Exponential Convergence of CAVI for Bayesian PCA
This addresses a gap in understanding the convergence speed of a widely used inference method for Bayesian PCA, which is incremental but provides theoretical guarantees for practitioners in machine learning and statistics.
The paper proves exponential convergence of the coordinate ascent variational inference (CAVI) algorithm for Bayesian PCA, establishing a precise result for a single principal component and a more general one for multiple components, with the latter requiring a novel lower bound for the symmetric Kullback-Leibler divergence.

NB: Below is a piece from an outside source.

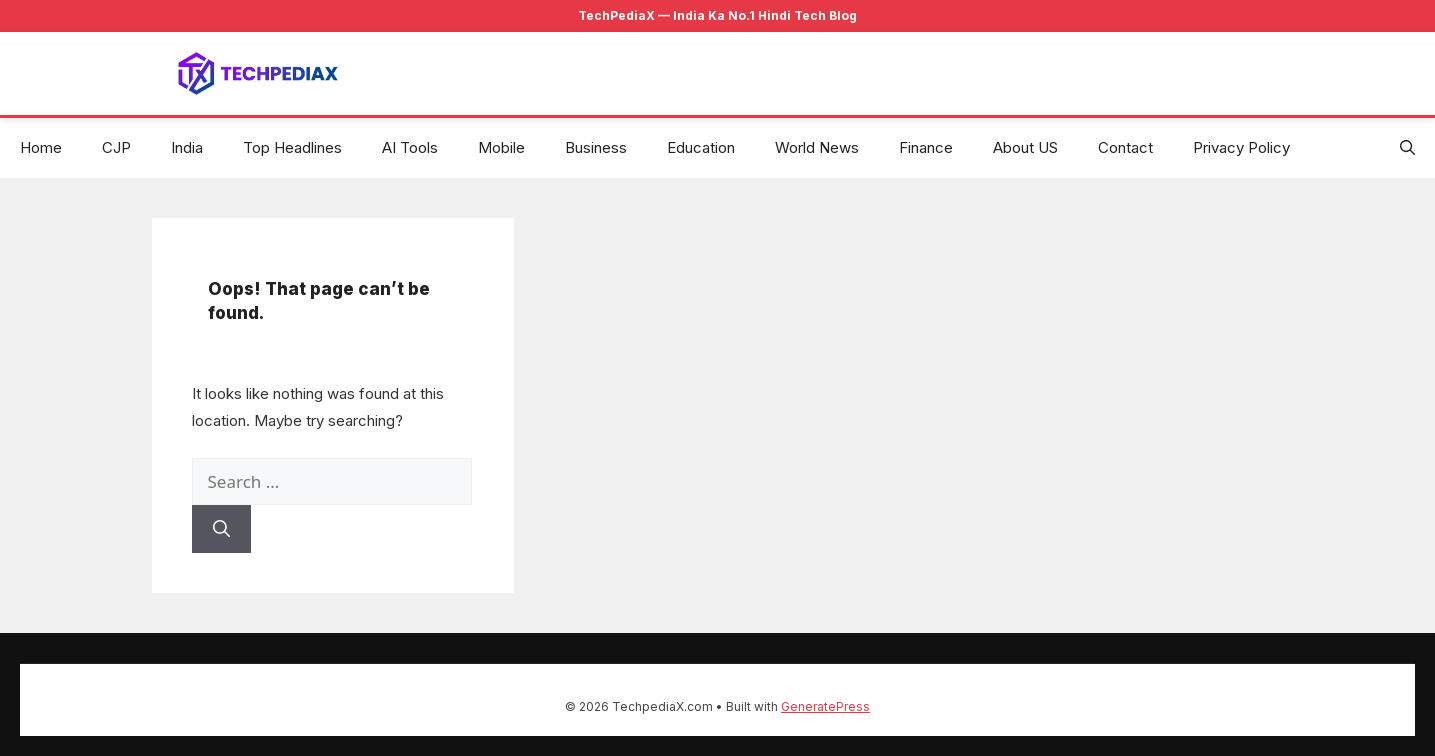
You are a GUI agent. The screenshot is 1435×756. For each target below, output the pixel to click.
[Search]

Probabilistic principal component analysis (PCA) and its Bayesian variant (BPCA) are widely used for dimension reduction in machine learning and statistics. The main advantage of probabilistic PCA over the traditional formulation is allowing uncertainty quantification. The parameters of BPCA are typically learned using mean-field variational inference, and in particular, the coordinate ascent variational inference (CAVI) algorithm. So far, the convergence speed of CAVI for BPCA has not been characterized. In our paper, we fill this gap in the literature. Firstly, we prove a precise exponential convergence result in the case where the model uses a single principal component (PC). Interestingly, this result is established through a connection with the classical $\textit{power iteration algorithm}$ and it indicates that traditional PCA is retrieved as points estimates of the BPCA parameters. Secondly, we leverage recent tools to prove exponential convergence of CAVI for the model with any number of PCs, thus leading to a more general result, but one that is of a slightly different flavor. To prove the latter result, we additionally needed to introduce a novel lower bound for the symmetric Kullback--Leibler divergence between two multivariate normal distributions, which, we believe, is of independent interest in information theory.